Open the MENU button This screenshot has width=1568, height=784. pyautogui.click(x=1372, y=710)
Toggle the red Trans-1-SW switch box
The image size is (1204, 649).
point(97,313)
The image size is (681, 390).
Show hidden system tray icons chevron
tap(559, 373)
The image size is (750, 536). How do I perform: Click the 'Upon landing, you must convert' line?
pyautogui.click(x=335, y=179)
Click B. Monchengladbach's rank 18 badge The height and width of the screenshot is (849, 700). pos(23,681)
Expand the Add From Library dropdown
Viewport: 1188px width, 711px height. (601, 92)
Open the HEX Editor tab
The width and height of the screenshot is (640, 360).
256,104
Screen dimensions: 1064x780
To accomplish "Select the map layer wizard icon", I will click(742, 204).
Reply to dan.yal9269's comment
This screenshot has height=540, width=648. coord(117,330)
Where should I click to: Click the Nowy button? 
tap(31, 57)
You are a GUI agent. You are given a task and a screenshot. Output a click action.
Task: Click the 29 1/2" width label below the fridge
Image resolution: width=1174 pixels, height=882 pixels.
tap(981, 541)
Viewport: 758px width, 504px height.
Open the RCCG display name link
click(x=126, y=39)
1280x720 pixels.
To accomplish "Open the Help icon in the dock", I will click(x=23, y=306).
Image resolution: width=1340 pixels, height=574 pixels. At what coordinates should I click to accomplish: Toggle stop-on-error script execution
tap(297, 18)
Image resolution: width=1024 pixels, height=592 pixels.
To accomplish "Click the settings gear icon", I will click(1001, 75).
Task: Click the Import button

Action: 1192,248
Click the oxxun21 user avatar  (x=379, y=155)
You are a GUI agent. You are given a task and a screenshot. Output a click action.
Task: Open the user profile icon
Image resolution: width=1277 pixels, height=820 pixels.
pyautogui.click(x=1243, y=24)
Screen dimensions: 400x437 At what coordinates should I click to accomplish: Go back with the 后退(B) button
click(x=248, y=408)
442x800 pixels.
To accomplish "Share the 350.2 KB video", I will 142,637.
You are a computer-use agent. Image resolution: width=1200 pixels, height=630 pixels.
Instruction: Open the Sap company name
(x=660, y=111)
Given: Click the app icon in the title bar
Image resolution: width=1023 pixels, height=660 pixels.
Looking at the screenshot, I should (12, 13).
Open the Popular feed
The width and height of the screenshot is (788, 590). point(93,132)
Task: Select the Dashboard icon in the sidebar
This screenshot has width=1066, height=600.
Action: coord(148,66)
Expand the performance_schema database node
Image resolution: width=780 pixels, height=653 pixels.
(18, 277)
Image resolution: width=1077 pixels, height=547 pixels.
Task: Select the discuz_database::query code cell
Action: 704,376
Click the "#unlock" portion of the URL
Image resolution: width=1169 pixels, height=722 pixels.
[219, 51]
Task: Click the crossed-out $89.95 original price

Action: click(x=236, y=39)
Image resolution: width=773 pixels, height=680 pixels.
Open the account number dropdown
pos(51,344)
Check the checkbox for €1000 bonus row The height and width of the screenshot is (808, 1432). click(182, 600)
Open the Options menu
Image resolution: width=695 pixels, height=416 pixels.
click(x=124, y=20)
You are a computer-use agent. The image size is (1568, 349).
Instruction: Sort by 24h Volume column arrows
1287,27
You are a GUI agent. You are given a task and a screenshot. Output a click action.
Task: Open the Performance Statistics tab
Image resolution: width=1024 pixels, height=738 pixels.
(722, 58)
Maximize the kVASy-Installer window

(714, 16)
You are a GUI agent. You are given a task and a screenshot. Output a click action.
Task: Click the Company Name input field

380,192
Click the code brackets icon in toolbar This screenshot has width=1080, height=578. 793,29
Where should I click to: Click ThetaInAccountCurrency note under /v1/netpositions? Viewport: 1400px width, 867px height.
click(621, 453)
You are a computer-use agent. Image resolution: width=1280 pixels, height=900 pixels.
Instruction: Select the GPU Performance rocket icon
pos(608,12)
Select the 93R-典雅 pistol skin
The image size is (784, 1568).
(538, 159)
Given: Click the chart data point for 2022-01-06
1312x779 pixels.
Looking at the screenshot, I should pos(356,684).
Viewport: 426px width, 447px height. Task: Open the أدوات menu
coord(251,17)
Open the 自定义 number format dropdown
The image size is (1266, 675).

------

Assigned task -
Exactly the lines from the one with "Instruction: Select the" through the end of the entries, both included, should be written out, and no others.

Your response -
Instruction: Select the GPU Performance rocket icon
pos(608,12)
Select the 93R-典雅 pistol skin
The image size is (784, 1568).
(538, 159)
Given: Click the chart data point for 2022-01-06
1312x779 pixels.
Looking at the screenshot, I should pos(356,684).
Viewport: 426px width, 447px height. Task: Open the أدوات menu
coord(251,17)
Open the 自定义 number format dropdown
The image size is (1266, 675).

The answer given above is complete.